* _PROMPT_
Here the job is to repeat the listing exactly, but not the pictures in it.

_ _ _ _ _ _ _

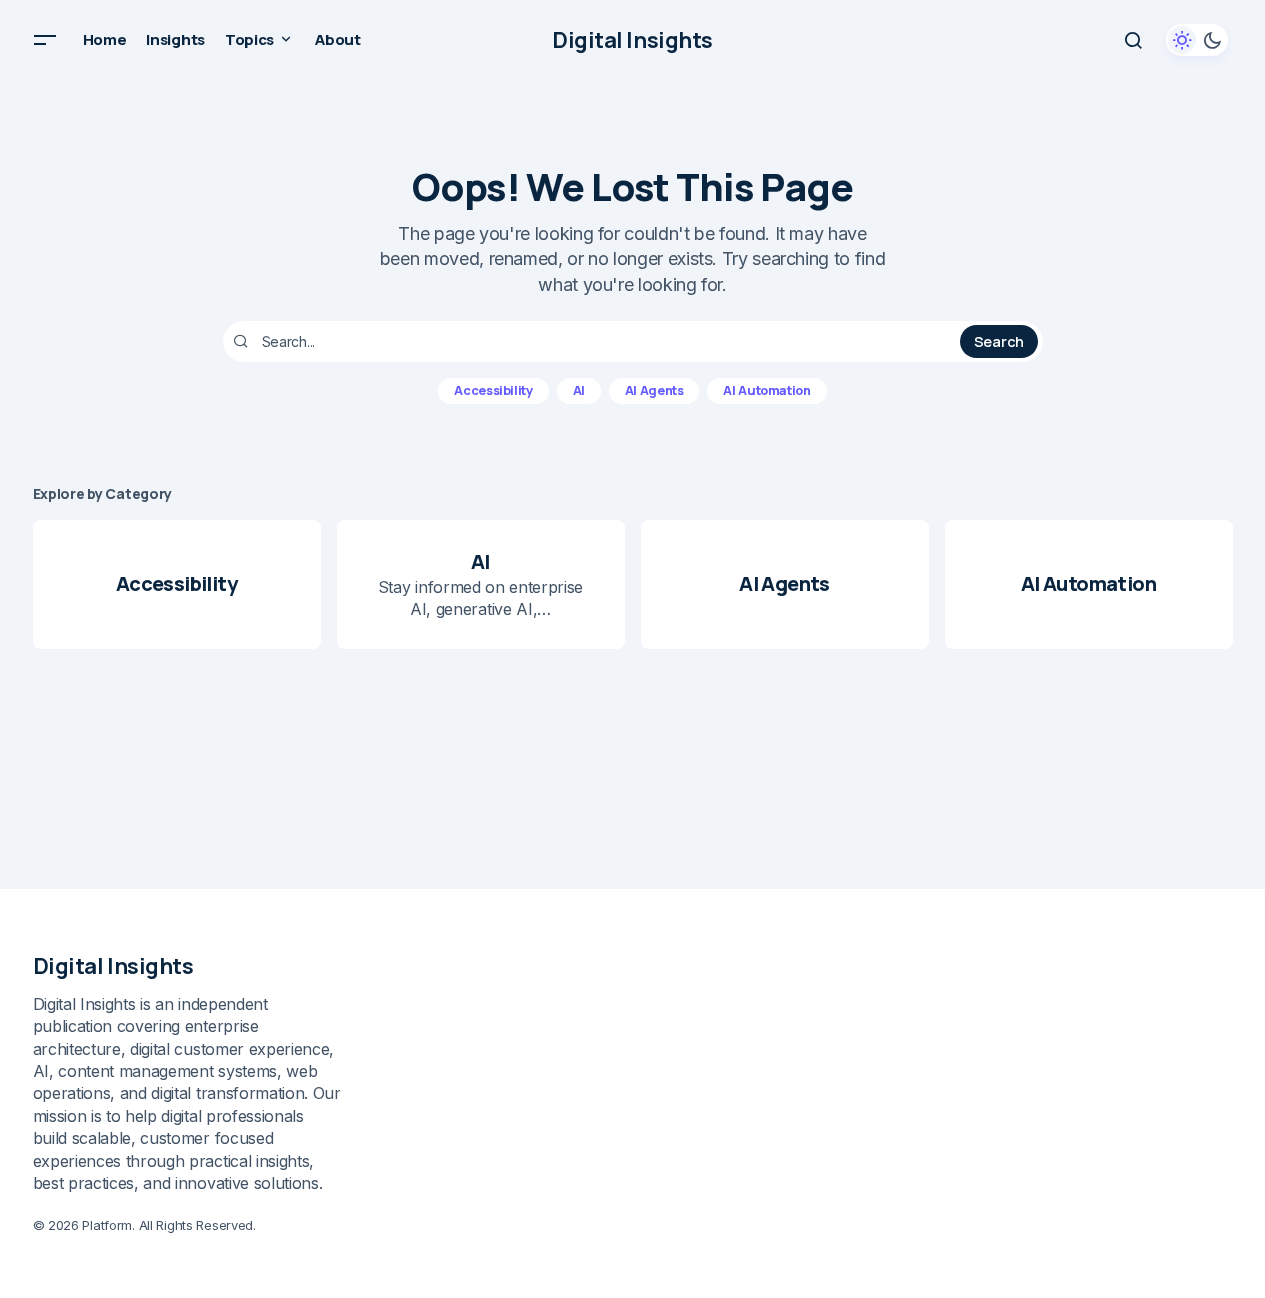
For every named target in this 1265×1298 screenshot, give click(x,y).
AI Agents (654, 390)
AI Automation (766, 390)
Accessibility (493, 390)
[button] (45, 40)
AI (579, 390)
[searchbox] (594, 342)
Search (999, 341)
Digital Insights (632, 40)
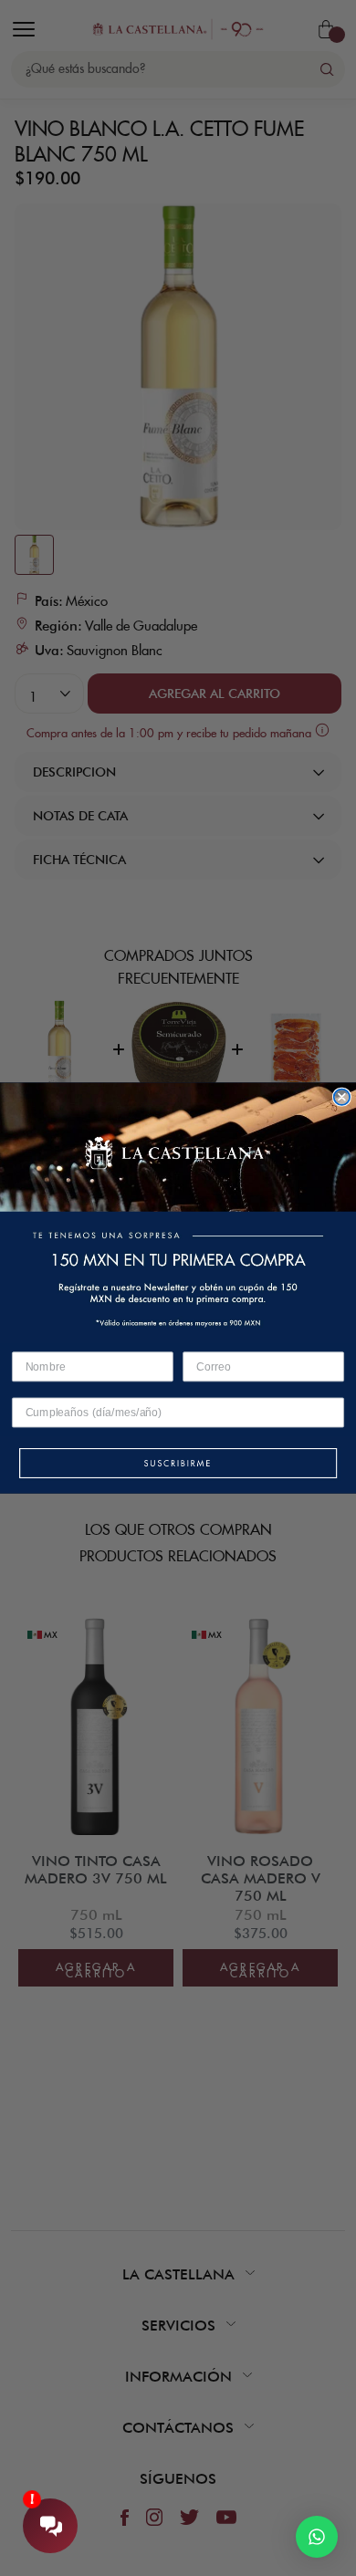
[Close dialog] (342, 1097)
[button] (178, 1464)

_ _ _ _ _ _ _

* _EXERCISE OUTPUT_
For every named target in this 1265×1298 screenshot, give click(x,y).
AI Agents (654, 390)
AI Automation (766, 390)
Accessibility (493, 390)
[button] (45, 40)
AI (579, 390)
[searchbox] (594, 342)
Search (999, 341)
Digital Insights (632, 40)
[Close dialog] (342, 1097)
[button] (178, 1464)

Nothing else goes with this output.